### [Text passage]
Begin
Bottom line, it continues to get stronger. We had our borrowing base maintained at $2.4 billion in April. Looking across the sector, I think it speaks pretty loudly to the quality of our reserve base that we didn't see a reduction given the current commodity price environment.
With the proceeds of our planned divestitures in the Mid-Continent, our 2015 capital program is now fully funded at current strip prices. We expect to exit 2015 in a stronger financial position with debt-to-trailing-EBITDAX projected to be around 2.3 times at year-end.
And as we've stated previously, we believe based on current pricing and projected cost reductions, we should exit 2016 in a similar area.
So in closing for me, we're very excited about the better-than-expected results in the first quarter and the potential outcome of the Mid-Con divestiture efforts, net results as our retained assets are generating more production and cash flow than anticipated, and the balance sheet is even stronger than initially forecasted.
So with that, I'll turn the call back over to Jay..
Thanks, Wade. On May 14 at 8:00 in the morning Mountain Time, I'll be hosting a call which will feature our Chief Reservoir Engineer Garth Stotts discussing the technical aspects of the work we're doing in the Eagle Ford to prove up additional inventory. There will be a press release in the next few days with the call-in details for you on that.
End
### [Data excerpt]
Begin
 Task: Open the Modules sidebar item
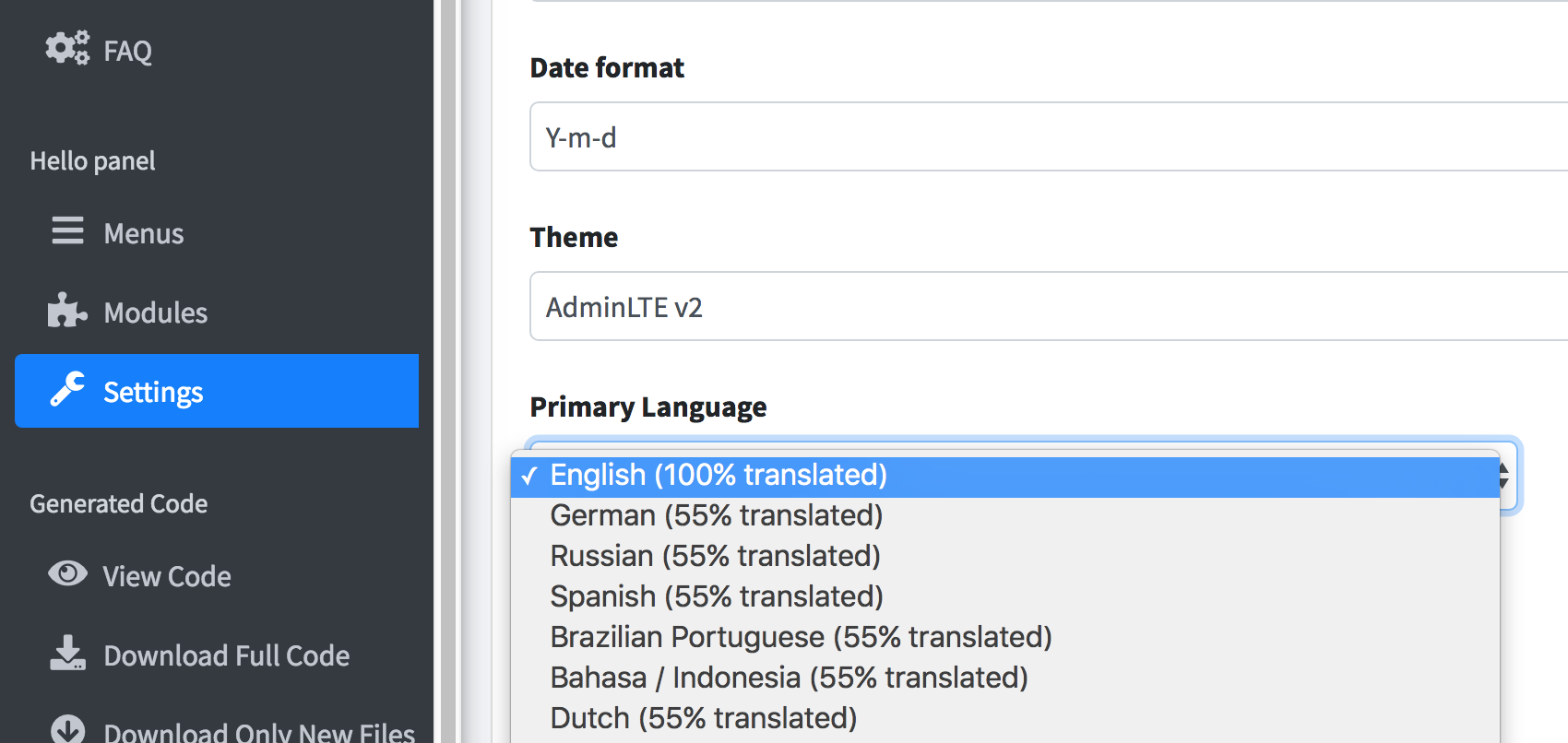(155, 313)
End
### [Problems]
**A)** Name every person mentioned in the earnings call excerpt.
**B)** Reproduce the earnings call excerpt between "Thanks, Wade. On" and "you on that.", inclusive.
**C)** Condense the paragraph of the earnings call excerpt that begins "With the proceeds of our planned divestitures" into a short list of its main facts.
Rely only on the earnings call excerpt.

### [Solutions in order]
**A)** Jay, Wade, Garth Stotts

**B)**
Thanks, Wade. On May 14 at 8:00 in the morning Mountain Time, I'll be hosting a call which will feature our Chief Reservoir Engineer Garth Stotts discussing the technical aspects of the work we're doing in the Eagle Ford to prove up additional inventory. There will be a press release in the next few days with the call-in details for you on that.

**C)**
- Proceeds from the planned Mid-Continent divestitures fully fund the 2015 capital program at current strip prices.
- The company expects to exit 2015 in a stronger financial position.
- Debt-to-trailing-EBITDAX is projected to be around 2.3 times at year-end.